Saturday, May 22, 2010

Media-Whore D'Oeuvres



"Last night when Jay McInerney invited the old gang over to his Greenwich Village penthouse for a soirée to celebrate The Carrie Diaries, Candace Bushnell's new novel about Carrie Bradshaw's life as a teenager, we asked McInerney if he kept in touch with another blonde who kisses and tells: Rielle Hunter, a friend of McInerney's from the early eighties, whom he immortalized in his novel, Story of My Life. 'Yeah, I still talk to her,' McInerney said, adding that he hasn't spoken with Hunter since her Oprah appearance. But: 'She called me the morning after she slept with Edwards,' he said. 'She said, 'You'll never believe who I slept with.' Wait, really? She just came right out and told him what was supposed to be a huge secret? 'Well, she didn't tell me at first,' he said. 'I kind of bugged her. She was like, 'I met this amazing guy, we're so in love, he's the love of my life,' whatever. She did believe that." (NYMag)



"Naomi Campbell is a lucky girl. Her billionaire lover, Vladimir Doronin, flew in the Black Eyed Peas and booked Grace Jones to surprise the supermodel at her $1 million 40th birthday bash tonight. Doronin, who's dated the fiery beauty for two years, has meticulously planned the big bash at the uber-exclusive Hotel du Cap in Antibes with a series of musical guests.
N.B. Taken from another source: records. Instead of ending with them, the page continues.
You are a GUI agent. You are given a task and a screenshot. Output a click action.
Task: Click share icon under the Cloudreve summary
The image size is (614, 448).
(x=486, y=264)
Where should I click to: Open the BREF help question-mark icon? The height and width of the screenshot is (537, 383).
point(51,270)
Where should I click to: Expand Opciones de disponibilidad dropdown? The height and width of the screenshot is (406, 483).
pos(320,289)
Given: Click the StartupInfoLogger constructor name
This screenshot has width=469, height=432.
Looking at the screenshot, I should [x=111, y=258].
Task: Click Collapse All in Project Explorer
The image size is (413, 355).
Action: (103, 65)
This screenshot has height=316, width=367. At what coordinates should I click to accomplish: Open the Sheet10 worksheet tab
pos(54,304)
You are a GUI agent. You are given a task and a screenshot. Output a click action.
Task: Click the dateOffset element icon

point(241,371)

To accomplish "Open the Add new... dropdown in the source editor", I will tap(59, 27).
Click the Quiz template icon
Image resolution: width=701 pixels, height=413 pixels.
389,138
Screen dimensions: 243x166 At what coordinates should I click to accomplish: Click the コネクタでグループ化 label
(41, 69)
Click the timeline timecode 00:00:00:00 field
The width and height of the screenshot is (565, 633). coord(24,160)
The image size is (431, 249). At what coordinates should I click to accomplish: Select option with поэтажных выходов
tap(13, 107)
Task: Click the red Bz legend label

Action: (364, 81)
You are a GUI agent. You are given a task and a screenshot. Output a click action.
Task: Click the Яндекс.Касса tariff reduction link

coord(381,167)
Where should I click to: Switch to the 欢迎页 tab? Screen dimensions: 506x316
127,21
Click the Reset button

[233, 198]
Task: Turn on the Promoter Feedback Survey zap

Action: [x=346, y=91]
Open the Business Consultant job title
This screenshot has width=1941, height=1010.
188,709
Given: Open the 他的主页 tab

A source said, 'The party will be in the same tent at the hotel used for the amFAR Awards. Performances will include the Peas and Grace Jones, while DJ Cassidy will be spinning late into the night.' Expected are Donatella Versace, Kate Moss, Giorgio Armani and Doronin's fellow Russian oligarch Roman Abramovich. And to kick off the festivities, Doronin took Campbell on a romantic private boat trip to St. Tropez yesterday, along with Jennifer Lopez and hubby Marc Anthony. Campbell has been sparking rumors by wearing an enormous emerald ring, but her reps deny an engagement while Doronin remains married to his estranged wife, Katia." (NYPost)



"This week was the networks' annual upfront presentations when they tell potential advertisers (and the world) what is in store for fall. There were shows picked up, shows canceled, and lots of parties. Here's the breakdown. We've been keeping you apprised of the situation all week, but here is a nice summary of all the shows canceled and the new programs coming at you once the summer is but a vague memory filled with reruns and reality programming. Despite the fact that some of these shows are already in trouble based on sluggish ad sales, they're at least going to get a shot come September. Let's just hope that some of those stupid lawyer shows get canned. (The Live Feed has a handy chart with the whole fall season if you like a graph.)" (Gawker)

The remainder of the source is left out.